Puslu Manzaralar, bir yolculuk filmidir. İki çocuğun Almanya'da yaşadığını düşündükleri babalarını bulmak için çıktıkları amansız yolculuğa odaklanıyor.

Ama biliyor musunuz, ruhumuz bir kuş gibidir.

Theo Angelopoulos'un sisler içindeki manzarası, iki kardeşin babalarını arayışı hakkında oldukça güzel bir giriş sahnesidir. 1988 yılına ait bu resmi çevreleyen pus, görsel lezzet türünün oldukça göz alıcı ve unutulmaz bir örneğidir.

Puslu Manzaralar, kendisini bir yolculuk filmi olarak tanımlar; küçük birkaç kuşun yolculuğu gibi. İki çocuğun Almanya'da yaşadığına inandıkları babalarını arayışlarının hüzünlü bir finalidir.

Çıktıkları yolculuk kolay değil...

Yunanistan'dan Almanya'ya giden koca bir trenin yolcu vagonunda, daha önce yüzünü görmedikleri babalarını arayan 14 yaşındaki Voula ve 5 yaşındaki Alexander ile birlikte Angelopoulos da bir arayış içerisindedir. Bu kişisel serüven, kendilerini bilmedikleri bir sokak köşesinde bulmalarıyla başlar. Kar yağar, dışarıda şenlik müziği duyulur. Bu sesler ve görüntüler, bir nevi çocukluktan yetişkinliğe geçiş yolculuklarının puslu manzaralarıdır.

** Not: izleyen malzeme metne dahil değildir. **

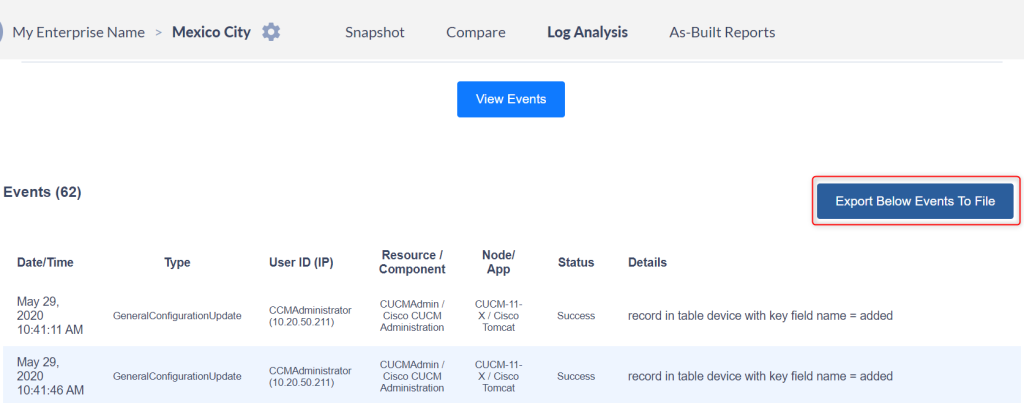Viewport: 1024px width, 403px height.
Task: Export Below Events To File
Action: coord(915,201)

Angelopoulos filmlerinde genelde gerçekle hayal arasındaki sınır hayli bulanıkken, Puslu Manzaralar aradaki perdeyi ortadan kaldırıyor ve hayal edilenin gerçek kadar elle tutulabilir olduğu bir dünya çiziyor. Henüz filmin başlarında Almanya'da yaşayan baba hikayesinin bir yalan olduğunu öğreniyoruz fakat çocuklar bu yalana körü körüne inanmayı, hayal kurmayı sürdürmeyi yeğliyor. Babalarına hayali mektuplar yazıp düşlerinde ondan gelecek cevabı bekliyorlar.

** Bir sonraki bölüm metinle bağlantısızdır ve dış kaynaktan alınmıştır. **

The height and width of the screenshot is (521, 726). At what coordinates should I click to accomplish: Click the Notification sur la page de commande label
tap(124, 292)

Yönetmenin kamerası her ne kadar çocuklara odaklanmış gibi görünse de arka planda Yunanistan'ın halini de kaydediyor. Sıra dışı inşaatlar, devasa makineler ve kum taşıyan kamyon konvoyları, salon bulamadıkları için oyunları sergilenmeyen oyuncular... 80'lerin Yunanistan'ının yaşadığı, bizim de pek yabancısı olmadığımız değişim "Puslu Manzaralar"a damgasını vuruyor.

Angelopoulos, ayrıca bu gençlik destanını mevsimsel bir kısıtlama ile daha da güzelleştiriyor. Bu çocukların kötü durumunu duygusal bir mercek aracılığıyla göstermek yerine, geçmeleri gereken kötü dünyayı puslu hale getirerek çocukları yetişkin dünyasından kurtarıyor. Çıktıkları bu yolculukta, karşılarına çıkacak her türlü kötülüğe ve zorluğa göğüs gerecek, bir yalan dahi olsa babalarını bulmaya dair tüm enerjilerini koruyacaktır.